A surfactant that performs at injection but fails during flowback provides cleanup, not recovery. Biosurfactant-based systems maintain interfacial effects throughout the production cycle.
This distinction matters. Cleanup happens early. Recovery happens over time.
Field Validation: What 70%+ Sustained Uplift Looks Like
Locus Bio-Energy’s Bakken program demonstrates how biosurfactant-based EOR performs when chemistry addresses the actual constraint: mobility under depletion.
The program targeted mature horizontal wells producing approximately 20 BOPD, where gas huff-n-puff had provided pressure but little incremental oil. The objective was not acceleration—it was mobilization.
Using AssurEOR STIM® operators observed:

The response was not a short-lived spike. It was persistence under depletion—the hallmark of true reservoir-scale impact.
Detailed production history, placement strategy, and diagnostics are documented in the case study AssurEOR STIM®: Rigless Nanopore Stimulation in Mature Bakken Wells.
Recovery, Not Acceleration
A valid concern with chemical stimulation is that higher early rates simply pull production forward without increasing ultimate recovery. This applies when uplift comes from pressure or near-wellbore effects.
It does not apply when chemistry changes the interfacial physics of the reservoir.
When capillary pressure drops, wettability shifts water-wet, and oil mobilizes from nanopores that could not respond to drawdown, the incremental barrels are oil that would not have been recovered otherwise. Sustained uplift, low water return, and compositional shifts confirm reservoir-level impact—not accelerated cleanup.
Beyond Stimulation: Chemical Efficiency Across the Well Lifecycle
Reservoir-scale stimulation demonstrates the ceiling of chemical efficiency. But the same pore-scale physics that trap oil in the matrix also govern near-wellbore flow, injectivity, and long-term production stability.
This is where modern EOR programs are evolving—from single interventions to chemistry applied across the recovery lifecycle.

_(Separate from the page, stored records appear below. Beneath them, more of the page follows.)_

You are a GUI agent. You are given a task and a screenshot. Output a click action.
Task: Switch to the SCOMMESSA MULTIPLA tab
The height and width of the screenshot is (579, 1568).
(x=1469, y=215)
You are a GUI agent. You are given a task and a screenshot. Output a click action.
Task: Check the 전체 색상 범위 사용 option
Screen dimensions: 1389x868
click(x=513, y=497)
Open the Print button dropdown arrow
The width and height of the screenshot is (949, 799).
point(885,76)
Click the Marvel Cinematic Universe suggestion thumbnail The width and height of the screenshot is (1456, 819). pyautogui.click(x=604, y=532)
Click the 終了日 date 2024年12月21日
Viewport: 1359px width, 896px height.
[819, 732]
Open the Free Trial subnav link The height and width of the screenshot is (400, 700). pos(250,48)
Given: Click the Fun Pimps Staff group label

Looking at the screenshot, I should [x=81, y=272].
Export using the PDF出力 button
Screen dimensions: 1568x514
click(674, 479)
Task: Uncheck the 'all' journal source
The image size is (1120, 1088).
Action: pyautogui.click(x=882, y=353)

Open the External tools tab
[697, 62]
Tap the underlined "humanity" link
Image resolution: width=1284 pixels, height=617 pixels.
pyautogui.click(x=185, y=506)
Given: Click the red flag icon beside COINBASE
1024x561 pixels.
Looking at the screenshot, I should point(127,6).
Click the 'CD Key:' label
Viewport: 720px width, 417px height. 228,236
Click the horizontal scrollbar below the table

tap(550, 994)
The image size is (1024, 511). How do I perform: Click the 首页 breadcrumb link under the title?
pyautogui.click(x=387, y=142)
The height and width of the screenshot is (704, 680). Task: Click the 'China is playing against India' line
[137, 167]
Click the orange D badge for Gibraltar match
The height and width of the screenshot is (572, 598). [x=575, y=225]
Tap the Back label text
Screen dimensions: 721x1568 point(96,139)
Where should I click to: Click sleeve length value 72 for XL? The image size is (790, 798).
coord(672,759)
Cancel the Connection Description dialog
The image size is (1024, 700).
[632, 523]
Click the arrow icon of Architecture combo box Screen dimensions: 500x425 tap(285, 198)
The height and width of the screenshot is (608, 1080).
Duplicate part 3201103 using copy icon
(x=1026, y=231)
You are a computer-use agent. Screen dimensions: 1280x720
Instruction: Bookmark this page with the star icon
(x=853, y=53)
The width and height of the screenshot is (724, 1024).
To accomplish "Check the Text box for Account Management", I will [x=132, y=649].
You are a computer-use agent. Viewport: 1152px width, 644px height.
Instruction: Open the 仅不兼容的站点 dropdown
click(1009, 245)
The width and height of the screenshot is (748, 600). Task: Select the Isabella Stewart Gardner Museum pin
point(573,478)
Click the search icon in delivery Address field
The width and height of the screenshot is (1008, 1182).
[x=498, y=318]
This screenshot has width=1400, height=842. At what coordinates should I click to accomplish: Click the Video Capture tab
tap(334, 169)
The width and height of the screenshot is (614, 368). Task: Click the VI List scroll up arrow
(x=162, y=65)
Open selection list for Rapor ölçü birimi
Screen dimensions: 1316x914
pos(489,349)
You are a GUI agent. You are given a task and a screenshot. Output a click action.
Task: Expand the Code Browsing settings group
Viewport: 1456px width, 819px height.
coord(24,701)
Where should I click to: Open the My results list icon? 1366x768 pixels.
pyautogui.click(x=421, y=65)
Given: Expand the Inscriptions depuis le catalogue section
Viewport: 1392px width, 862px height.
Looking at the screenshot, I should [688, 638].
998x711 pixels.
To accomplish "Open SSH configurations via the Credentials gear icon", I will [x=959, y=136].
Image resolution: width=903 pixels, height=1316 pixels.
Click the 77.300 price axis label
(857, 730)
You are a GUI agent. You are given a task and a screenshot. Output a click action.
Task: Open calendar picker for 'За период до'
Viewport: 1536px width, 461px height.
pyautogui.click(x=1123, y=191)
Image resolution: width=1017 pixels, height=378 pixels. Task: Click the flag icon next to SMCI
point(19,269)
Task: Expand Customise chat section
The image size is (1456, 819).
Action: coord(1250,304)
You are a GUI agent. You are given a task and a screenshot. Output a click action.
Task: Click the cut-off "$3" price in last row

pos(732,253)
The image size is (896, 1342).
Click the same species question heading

While AssurEOR STIM® targets hydrocarbons trapped in micro- and nanopores, AssurEOR FLOW™ addresses the near-wellbore environment—restoring permeability, improving water-wet conditions, and sustaining flow pathways that determine whether mobilized oil ultimately reaches the surface.
Together, these biosurfactant-based chemistries reflect a unified approach to EOR—mobilizing oil, supporting transport, and sustaining recovery without acids, solvents, or formation-damaging systems.
The Ceiling Ahead
Mechanical efficiency built the shale revolution. Chemical efficiency will define how much of it the industry actually recovers.
Improving recovery by even two percentage points across existing U.S. shale wells would unlock billions of barrels—oil operators have already paid to access, without drilling a single new well.
The recovery factor race has started. The winners will be defined by chemistry.